Uber, the company that has already disrupted taxi services around the world, recently published a white paper called Fast Forwarding to a Future of On-Demand Urban Air Transportation. It states: “Just as skyscrapers allowed cities to use limited land more efficiently, urban air transportation will use three-dimensional airspace to alleviate transportation congestion on the ground.”
And congestion is set to rise. 2016 was another record-breaking year for global car sales. A report from Australia’s Macquarie Bank says 88.1m cars and light commercial vehicles were sold worldwide in 2016, 4.8 per cent more than the previous year and the fastest rate of growth since 2013. That growth came not only from the developing world, but also the European Union where sales were up 7 per cent.
Uber’s white paper backs small electric vehicles that can take off and land vertically to provide affordable and safe on-demand aviation “between suburbs and cities and, ultimately, within cities”. It says such a system “will ultimately use autonomy technology to significantly reduce operator error”. So not all Uber flying cabs will end up being driven by Bruce Willis wannabees acting out fantasies sparked by 1997 movie The Fifth Element.
Cleared for takeoff
Airbus, the European aviation conglomerate, has also joined the fray.
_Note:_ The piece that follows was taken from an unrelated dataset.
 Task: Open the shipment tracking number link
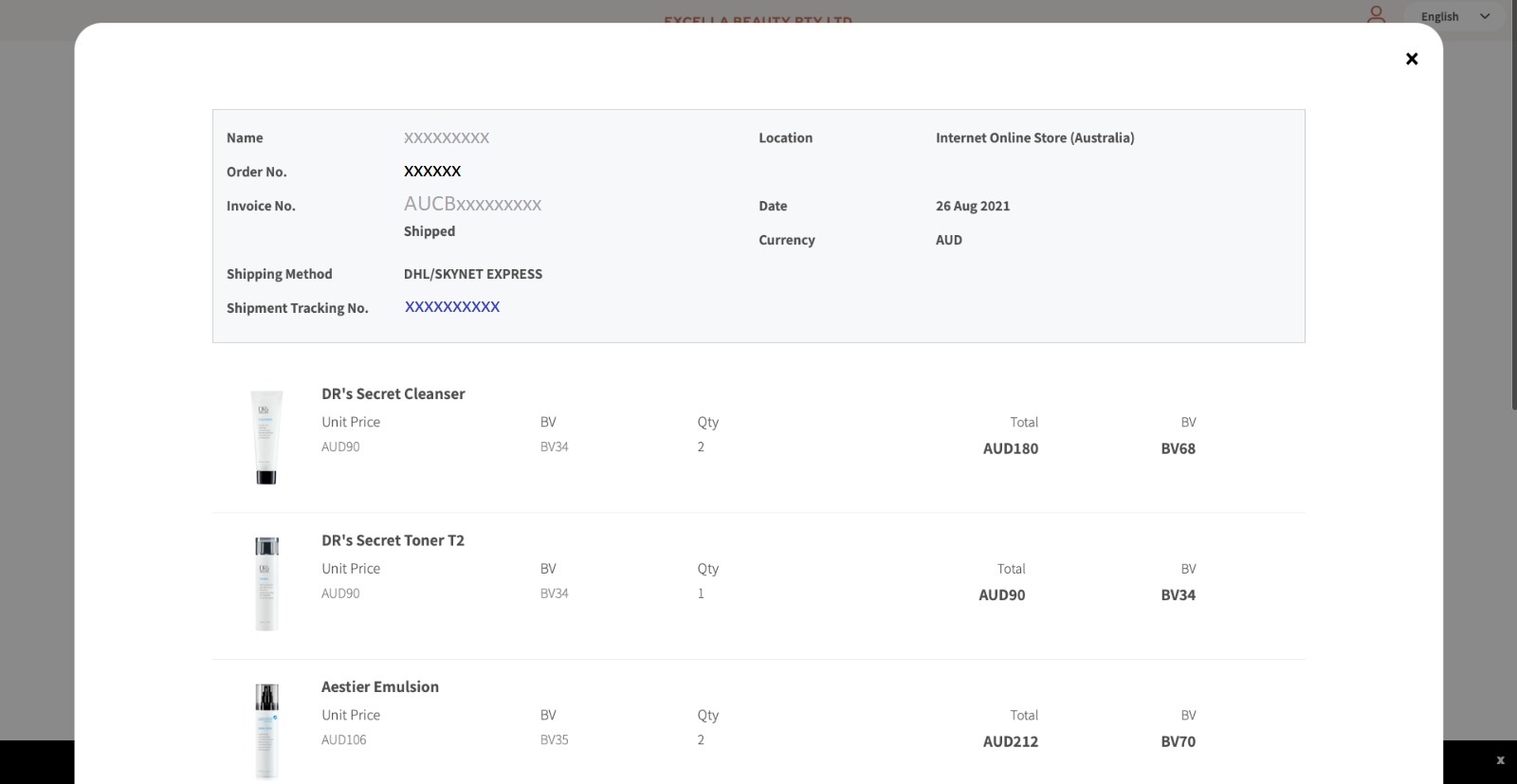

The builder of airliners, helicopters and spacecraft revealed last year that it was working on an autonomous flying taxi for a single occupant or freight that is scheduled for flight tests before the end of this year.
And in March Airbus, in partnership with Italdesign, the design and engineering company owned by Volkswagen, launched Pop.Up – a concept for a modular transport system consisting of a pod for passengers that combines two transport options. For the road, it sits on top of a chassis with four wheels. For flying, a set of four shrouded rotors attaches to the roof.
“Right now the urban sky is quite under-utilised,” says Mathias Thomsen, general manager of Airbus Urban Air Mobility.
Ignoring any similarities between the Pop.Up demountable flight module and the ill-fated Mizar’s all-too-easily-detachable flying structure, the concept could, with the backing of Airbus, go places. One important limiting technology is batteries, but their capacity and energy density are improving, on average, by about 8 per cent a year, so Airbus’s claim of a flying prototype in five to 10 years is plausible.